At first blush, it seems I’ve missed something important here in the implementation — allowing coincident overlap within a branched instance. But, there is a major problem with such overlap in this setting. Let’s think about how coincident overlap would work in this setting. After selecting the third branch to simplify e || False (with the substitution {c |-> e}), GHC checks to see if any previous branch could be applicable to e || False. The first branch, False || a, unifies with e || False, so it might be applicable later on. The unifying substitution is {a |-> False, e |-> False}. Now, if we wanted to check for coincident overlap, we would apply both substitutions ({c |-> e} and {a |-> False, e |-> False}) to the right-hand sides. In this case, we would see that both right-hand sides would become False, and it seems we should allow the simplification of e || False to e.

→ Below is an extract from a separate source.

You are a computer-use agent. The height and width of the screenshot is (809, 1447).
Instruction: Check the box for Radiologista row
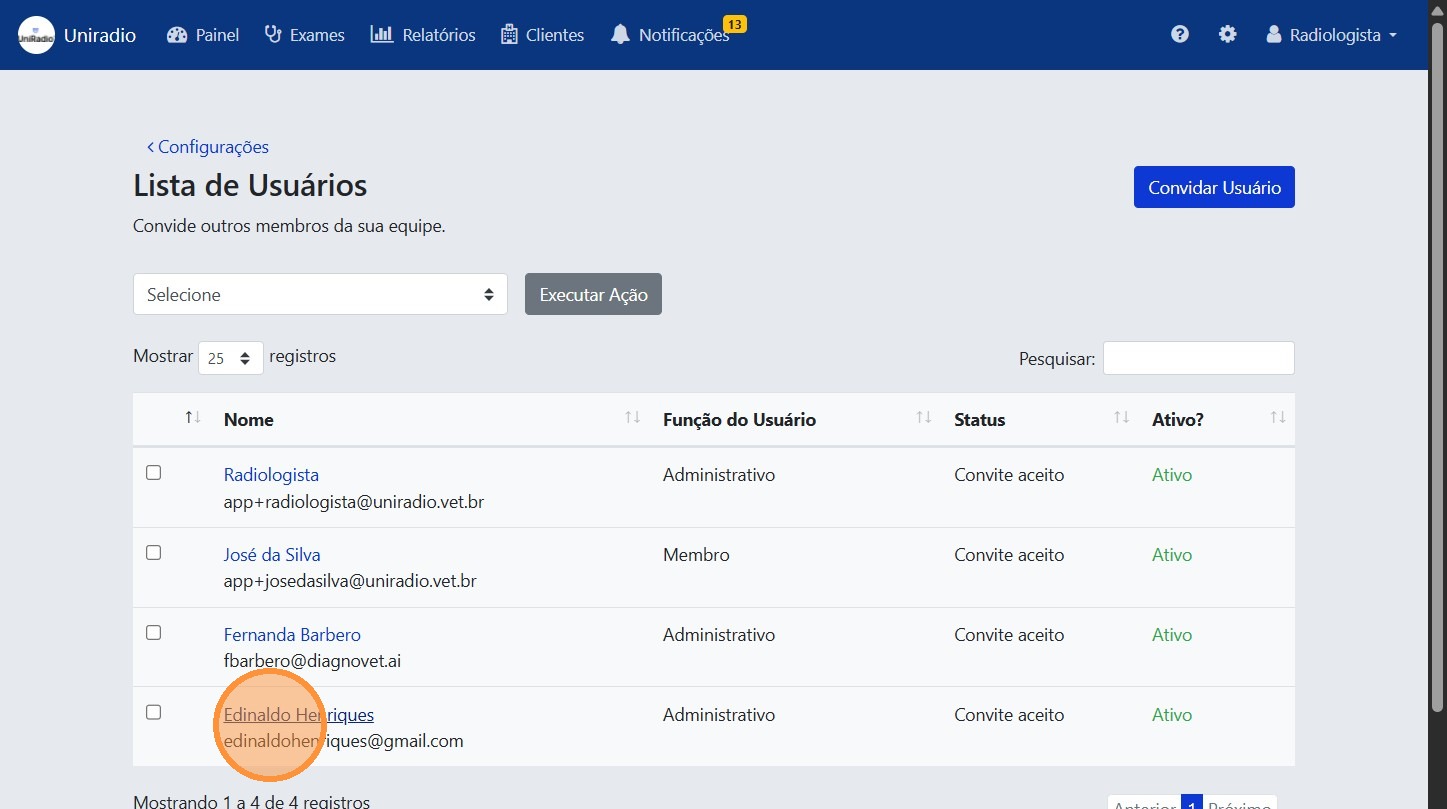(154, 473)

Let’s try a harder case. What if we want to simplify (G f) || False, for some type family G? The third branch matches, with the substitution {c |-> G f}. Now, we check earlier branches for applicability. The first branch is potentially applicable, if G f simplifies to False. But, we can’t produce a substitution over type variables to witness to check right-hand sides. In this case, it wouldn’t be hard to imagine a substitution like {(G f) |-> False}, but that’s a slippery slope to slide down. What if f appears multiple times in the type, perhaps under different type family applications? How do we deal with this? There may well be an answer, but it would be subtle and likely quite fragile from the programmer’s point of view. So, we decided to ignore the possibility of coincident overlap within a branch. We were unable to come up with a compelling example of why anyone would want this feature, it seemed hard to get right, and we can just write || using separate instances, anyway.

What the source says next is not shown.